Treatment-related AEs were seen in 77% of patients in the experimental group versus 67% of patients in the control group. In the experimental group, serious AEs occurred in 59%. In the control group, it was 57% of patients. AEs lead to treatment discontinuation in 15% of patients in the experimental arm and in 14% of patients in control arm.4
During late relapse, the fitness and stability of the patients increases in importance. Clinical trials should be considered along with the addition of an alkylator. For patients who never underwent a stem cell transplant, one should be strongly considered. The survival of triple class refractory patients tends to poor. For patients who received at least 4 prior lines of therapy, the NCCN currently recommends the combination of selinexor (Xpovio) and dexamethasone.

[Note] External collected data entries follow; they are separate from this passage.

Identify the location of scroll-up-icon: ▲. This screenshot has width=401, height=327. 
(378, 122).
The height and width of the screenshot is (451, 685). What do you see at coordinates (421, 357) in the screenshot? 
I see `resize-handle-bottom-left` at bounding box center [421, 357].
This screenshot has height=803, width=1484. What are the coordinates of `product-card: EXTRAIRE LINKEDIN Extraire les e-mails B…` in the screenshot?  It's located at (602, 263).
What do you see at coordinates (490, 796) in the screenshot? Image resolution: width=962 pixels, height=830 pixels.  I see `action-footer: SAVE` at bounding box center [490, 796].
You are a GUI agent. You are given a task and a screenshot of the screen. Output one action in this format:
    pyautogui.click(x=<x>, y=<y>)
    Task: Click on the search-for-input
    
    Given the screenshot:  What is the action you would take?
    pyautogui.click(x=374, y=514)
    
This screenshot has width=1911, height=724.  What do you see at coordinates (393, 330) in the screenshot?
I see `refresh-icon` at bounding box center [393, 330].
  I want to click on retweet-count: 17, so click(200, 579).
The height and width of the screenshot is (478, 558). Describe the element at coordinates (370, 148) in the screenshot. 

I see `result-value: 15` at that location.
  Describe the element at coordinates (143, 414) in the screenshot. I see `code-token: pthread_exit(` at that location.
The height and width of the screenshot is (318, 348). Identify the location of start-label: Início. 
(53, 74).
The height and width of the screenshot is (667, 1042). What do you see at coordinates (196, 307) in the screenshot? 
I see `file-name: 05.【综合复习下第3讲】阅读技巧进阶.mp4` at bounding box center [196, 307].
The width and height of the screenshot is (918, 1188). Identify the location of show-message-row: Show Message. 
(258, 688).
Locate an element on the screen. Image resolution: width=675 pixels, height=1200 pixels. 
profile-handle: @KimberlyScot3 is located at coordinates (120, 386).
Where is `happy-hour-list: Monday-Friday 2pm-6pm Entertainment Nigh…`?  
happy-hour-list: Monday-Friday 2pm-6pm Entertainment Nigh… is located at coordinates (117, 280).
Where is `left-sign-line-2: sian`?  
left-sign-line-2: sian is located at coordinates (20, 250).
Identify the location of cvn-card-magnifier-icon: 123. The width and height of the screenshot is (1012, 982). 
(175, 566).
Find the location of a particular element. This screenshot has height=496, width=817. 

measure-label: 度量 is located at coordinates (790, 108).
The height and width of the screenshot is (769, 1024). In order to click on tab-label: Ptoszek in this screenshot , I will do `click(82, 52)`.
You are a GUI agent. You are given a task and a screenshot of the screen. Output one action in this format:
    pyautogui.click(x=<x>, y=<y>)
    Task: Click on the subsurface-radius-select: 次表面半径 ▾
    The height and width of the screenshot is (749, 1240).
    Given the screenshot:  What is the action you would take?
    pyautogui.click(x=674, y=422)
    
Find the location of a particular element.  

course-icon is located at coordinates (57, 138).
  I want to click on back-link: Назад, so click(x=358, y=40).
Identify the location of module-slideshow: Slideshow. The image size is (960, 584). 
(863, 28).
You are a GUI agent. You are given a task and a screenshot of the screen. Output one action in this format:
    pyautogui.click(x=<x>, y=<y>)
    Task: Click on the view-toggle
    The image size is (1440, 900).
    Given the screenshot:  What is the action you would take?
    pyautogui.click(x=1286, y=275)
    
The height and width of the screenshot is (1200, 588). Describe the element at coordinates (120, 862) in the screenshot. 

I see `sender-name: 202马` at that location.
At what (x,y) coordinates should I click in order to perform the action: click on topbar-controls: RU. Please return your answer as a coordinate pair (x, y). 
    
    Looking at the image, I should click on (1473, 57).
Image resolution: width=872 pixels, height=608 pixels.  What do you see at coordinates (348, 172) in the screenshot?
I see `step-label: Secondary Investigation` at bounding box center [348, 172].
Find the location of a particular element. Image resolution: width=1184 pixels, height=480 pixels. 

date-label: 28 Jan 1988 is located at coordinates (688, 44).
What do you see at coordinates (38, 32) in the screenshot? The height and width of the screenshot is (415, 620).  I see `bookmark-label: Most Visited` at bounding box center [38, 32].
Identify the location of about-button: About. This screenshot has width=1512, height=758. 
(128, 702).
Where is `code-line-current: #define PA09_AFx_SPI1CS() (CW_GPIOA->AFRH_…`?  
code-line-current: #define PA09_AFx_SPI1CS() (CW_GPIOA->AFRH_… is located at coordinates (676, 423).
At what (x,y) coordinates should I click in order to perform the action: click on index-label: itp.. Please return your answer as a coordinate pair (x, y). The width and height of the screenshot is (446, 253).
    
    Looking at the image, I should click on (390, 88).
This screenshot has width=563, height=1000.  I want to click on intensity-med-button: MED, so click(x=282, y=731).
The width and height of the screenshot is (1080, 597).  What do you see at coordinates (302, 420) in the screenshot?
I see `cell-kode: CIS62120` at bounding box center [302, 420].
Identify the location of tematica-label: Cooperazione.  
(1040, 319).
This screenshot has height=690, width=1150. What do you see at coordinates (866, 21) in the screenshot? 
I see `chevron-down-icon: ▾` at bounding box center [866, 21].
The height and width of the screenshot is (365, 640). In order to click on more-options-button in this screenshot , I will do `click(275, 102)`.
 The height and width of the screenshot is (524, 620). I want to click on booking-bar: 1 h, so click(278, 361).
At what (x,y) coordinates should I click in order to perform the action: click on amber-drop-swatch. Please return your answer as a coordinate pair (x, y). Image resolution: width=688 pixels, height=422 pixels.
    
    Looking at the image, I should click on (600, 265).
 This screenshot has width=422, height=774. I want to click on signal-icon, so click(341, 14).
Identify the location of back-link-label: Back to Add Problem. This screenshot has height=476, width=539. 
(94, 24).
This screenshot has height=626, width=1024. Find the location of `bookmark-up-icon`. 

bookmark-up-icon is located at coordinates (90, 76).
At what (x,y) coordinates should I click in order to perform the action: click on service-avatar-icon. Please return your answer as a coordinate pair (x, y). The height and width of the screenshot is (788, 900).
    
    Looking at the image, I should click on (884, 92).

“Late relapse clinical trial if possible, many of these patients aren't eligible because of poor counts or other issues. So, selinexor combinations around belantamab mafodotin and CAR T if the patient is stable enough, alkylators and of course, salvage autologous stem cell transplant should always be thought about in this space as well,” said Callander
Selinexor inhibitors XPO1 through reversible covalent modification. In patients who a median number of 7 prior lines of therapy, the ORR was 26.2%. Most AEs were grade 1 or 2 in nature. Grade 3 AEs were reported in 25% of patients and no grade 4 AEs were reported.5
Bispecific T-cell engagers also remain an option. Elranatamab has an ORR of 75% and teclistamab has an ORR of 65%. Talqeutamab has an ORR of 63% and cevostamab has an ORR of 61%.
Success has also been seen with selected myeloma CAR T-cell therapies. These include idecabtagene vicleucel (Abecma), which has an ORR of 81% and a duration of response (DOR) of 10.9 months and 25.5 months if it’s a complete response. The KarMMa study (NCT03361748) found that the agent was safe, with the vast majority (78%) of AEs being grade 1/2. Ciltacabtagene autoleucel has an ORR of 98% and a DOR of 22 months.6
“One of the things that's quite gratifying about CAR T, if you've had any patients who received it or treated them, is that the response rates are quite fast. Within a month, typically,” said Callander.